Risk assessment considerations may include:

• Recurrence of certain types of disasters (often or rarely)
• Rapid appearance (suddenly or gradually)
• The levels of redundancy present and required throughout the organization to accommodate critical systems and functions, incorporate typical options for risk mitigation
• Avoid risks
• Accept the risks
• Control of risks

The third stage: the cyber security plan At this stage, and thanks to the work that was carried out in the previous stages, a plan will be developed that allows knowledge of the priorities and measures that must be developed to achieve cyber security requirements.

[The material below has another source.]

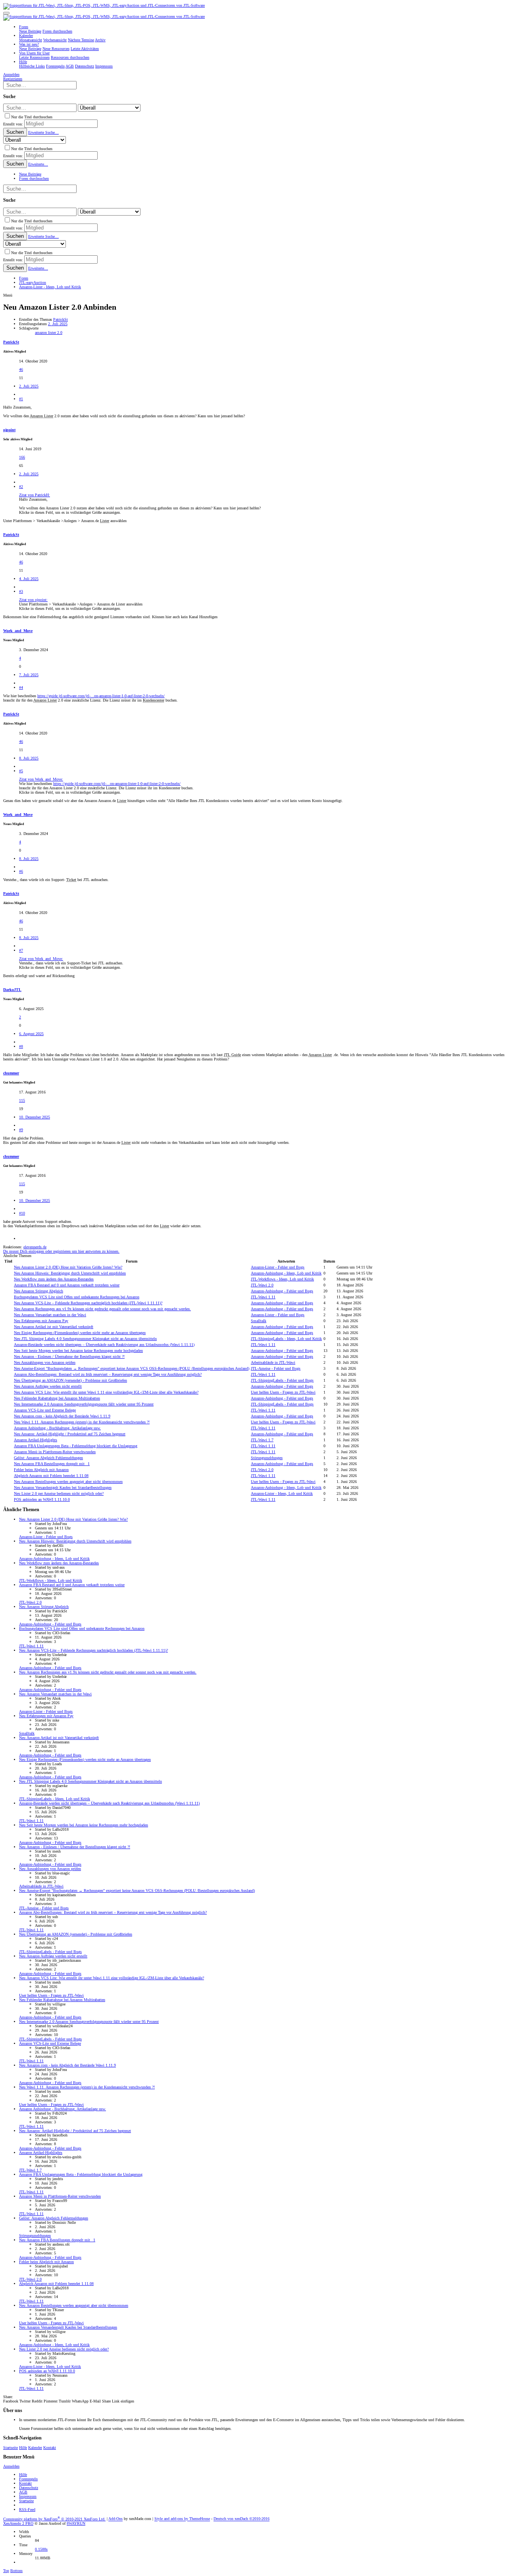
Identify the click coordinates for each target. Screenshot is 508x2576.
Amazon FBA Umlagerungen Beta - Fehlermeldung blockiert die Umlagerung (75, 1446)
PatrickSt (60, 319)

This plan will face different strategies that have to be applied at different levels of the organization, including:

• Cyber security policies
• Define roles and responsibilities
• Technical controls

The main areas to be considered include

• Resource options
• Related high-level systems, technologies and infrastructure
• Major suppliers and third parties

Provide recommendations for improvements to the infrastructure, systems, applications, technologies, interfaces, architecture, network, and resources of cyber security management:

• Improved application and system availability (for example, automatic failover where evidence is located)
• Site infrastructure optimization (such as UPS, cooling, security, etc.).

The fourth stage: implementation The stage that usually requires the greatest effort, as all the procedures specified in the previous stages will be reflected and aims to oblige everyone who implements them to be proactive in security measures, with a great focus on prevention mechanisms in operations that use cyberspace. This stage will then focus on implementing Controls that must take into account the level of maturity in current security management, application of security policies, implementation of correct frameworks for information exchange, ensuring the implementation of employee awareness plans, application of electronic phishing systems, monitoring of information and communication technology, with additional controls including application control, data validation, protection from attacks and operations Server level controls, patch management, monitoring, periodic reviews and security checks. Operating system updates, antivirus, tools, and security settings.